President Obama has just confirmed the killing of Osama Bin Laden, mastermind of 9/11 and founder of Al Quaeda.
This marks the end of a decade of radical change -- changed air travel habits, increased security awareness, renegotiation of the meaning of Islam worldwide, wars, economic shifts, concerns about oil, concerns about indiscriminate terror, and a more recent surge in democratic movements across the Middle East. News organizations are proudly and persistently reporting well after midnight this Sunday night, promising the beginning of a busy week of analysis and commentary. People have gathered outside the White House cheering "USA! USA!" You can almost feel the rumblings in the political, economic, and journalistic realms as twitter feeds light up and facebook statuses are updated. Some cities are shooting fireworks. Celebrations have started. They're singing "God Bless America" at the site of the World Trade Center at Ground Zero. Cheers and beers are being shared well into the start of a new week.

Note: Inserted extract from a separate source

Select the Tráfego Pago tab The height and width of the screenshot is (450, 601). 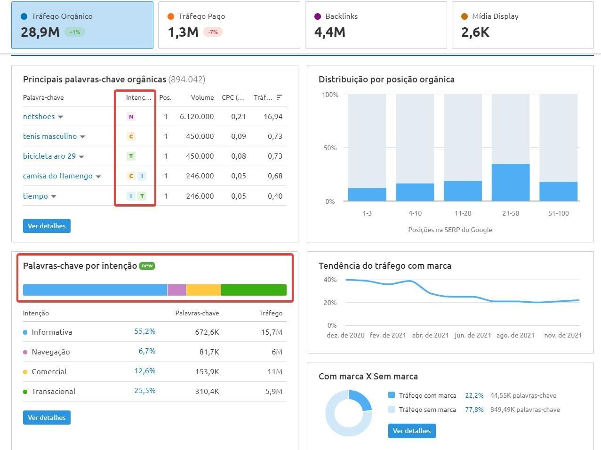click(229, 25)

The announcement comes with the end of a school year, and creates a new endpoint to the first decade of the 2000s. It dissipates a specter of fear from the mountainous regions of a Pakastani/Afghan desert that most have never seen yet most can imagine. A new future appears to be establishing itself. And surely even stronger calls to end the wars overseas will occur.
Yet perhaps the fragmentation of terrorist cells and less noticed areas of terrorist planning will find new opportunities to assert themselves. We have danger points, old ones, and surely new ones to to come. Still, the death of Bin Laden brings with it the last innocent thought that there is a singular, unified direction to various efforts to violently disrupt the US and other parts of the Western world.
I suggest one of the most important consequences of the death of Bin Laden is a greater contextualization of the issues of the Middle East. We would all benefit from greater attention to what is occurring among particular people with particular issues in particular places. We need more careful attention in all regions and at various levels of discussion and analysis to appreciate the nuanced conflicts that will still exist long after Bin Laden is gone. We need to stop thinking in grand terms ("fundamentalism" "Islamofascism" "terrorists") and bring sensitive approaches that allow us to see the true danger points away from mere ideology, religious orientation, ethnicity, or even citizenship. Where shall we focus? What armed and diplomatic efforts yield the best outcome? What kind of intelligence is needed to be trained now?
Even more: What future are we more free to imagine now? Now that Osama Bin Laden is dead, what can we now see as the collective life we most wish to live?